I'm currently just watching an MIT lecture about differentiating exps and logs and it mentions that $a_k = (1+\frac{1}{k})^k = e.$
I've seen the proof and "understand" that $\lim_{k \to \infty} \ln(a_k) = 1$ s0 the limit of $a_k = e$.
The problem is when I read $e = \lim_{k \to \infty} (1+\frac{1}{k})^k$, it looks like it says $e = 1$ because I read it as $e = (1+(0))^\infty = 1$, and I'm having a hard time working out where the confusion is.
Thanks.
Note that $\lim_{k\to\infty}\left(1+\frac1k\right)^k$ is a limit of the indeterminate form $1^\infty$. If $k=100$, then $1+\frac1k =1.01$ and $1.01^{100}\approx 2.70481382942153$.
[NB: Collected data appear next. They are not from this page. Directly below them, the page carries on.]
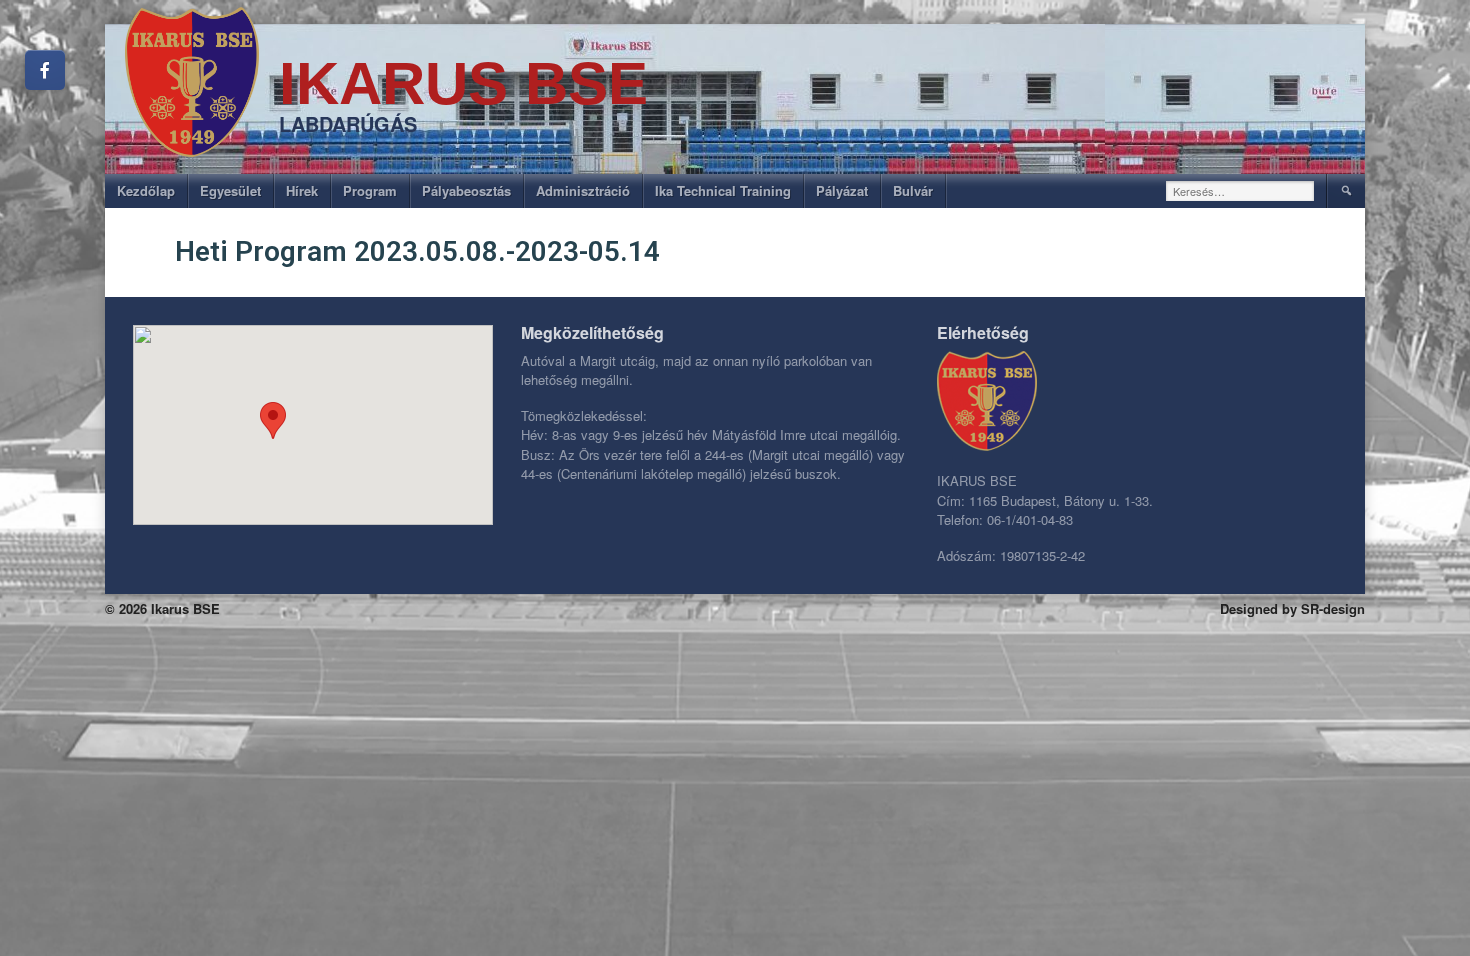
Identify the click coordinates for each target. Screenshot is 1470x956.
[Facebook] (45, 70)
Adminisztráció (583, 190)
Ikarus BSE (463, 83)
As mentioned in the OP, we can exploit the continuity of the exponential function and write
$$\lim_{k\to\infty}\left(1+\frac1k\right)^k=\lim_{k\to\infty}e^{\log\left(1+\frac1k\right)^k}=e^{\lim_{k\to\infty}\log\left(1+\frac1k\right)^k}=e^{\lim_{k\to\infty}k\log\left(1+\frac1k\right)}\tag 1$$
Then, recalling that $\frac{1}{k+1}\le\log\left(1+\frac1k\right)\le \frac1k$, we arrive at the anticipated result.
Note that in $(1)$, we transformed the indeterminate form $1^\infty$ into the indeterminate form $e^{\infty \times 0}$.